**Task item:** Restate the entries below exactly, and keep all images out of the answer.

[Records from a data collection]

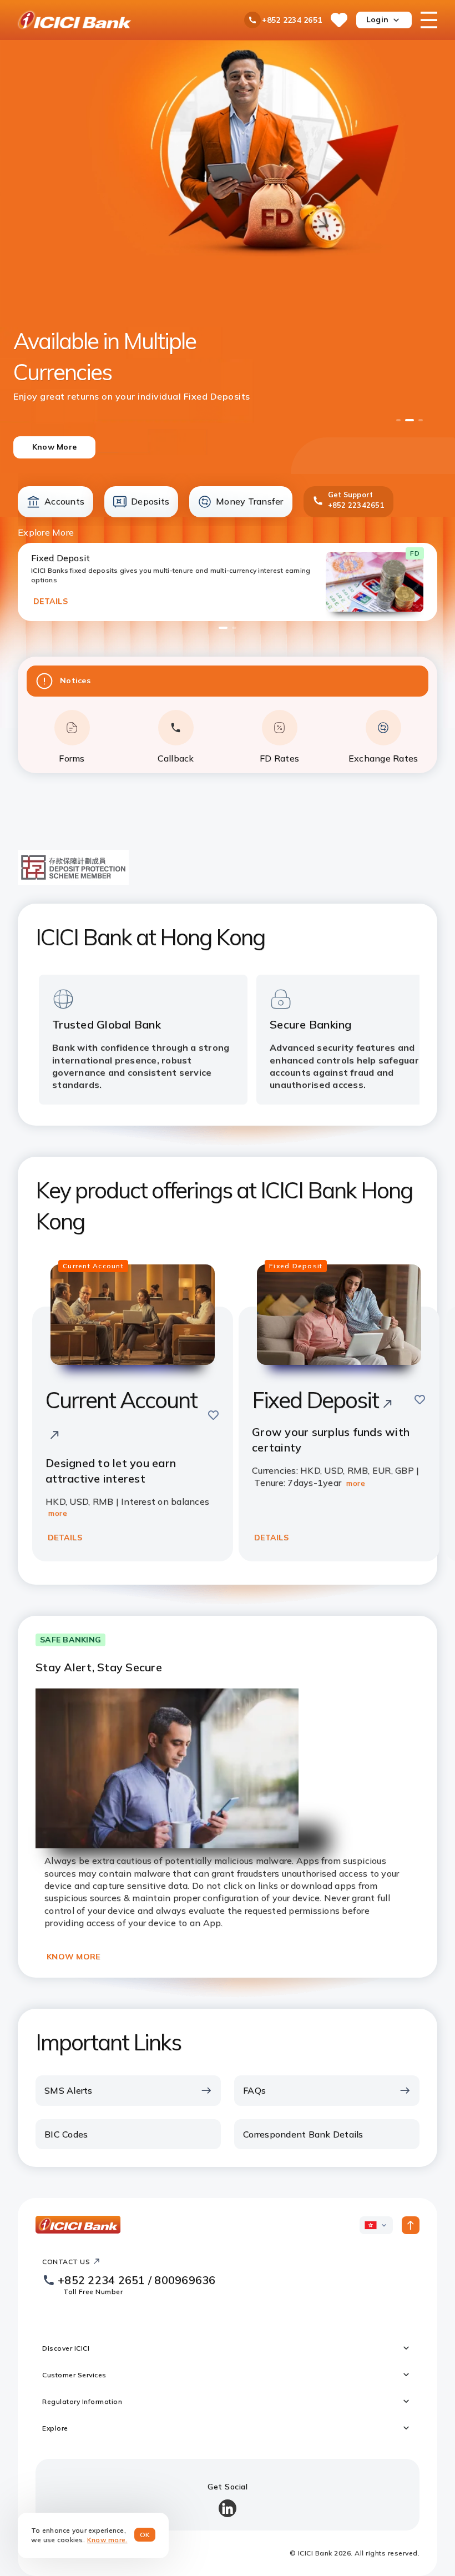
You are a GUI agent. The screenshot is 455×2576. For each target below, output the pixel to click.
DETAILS (50, 601)
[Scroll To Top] (410, 2225)
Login (377, 19)
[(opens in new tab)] (73, 881)
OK (145, 2534)
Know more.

**Task answer:**
You are a GUI agent. The screenshot is 455×2576. For each target below, output the pixel to click.
DETAILS (50, 601)
[Scroll To Top] (410, 2225)
Login (377, 19)
[(opens in new tab)] (73, 881)
OK (145, 2534)
Know more.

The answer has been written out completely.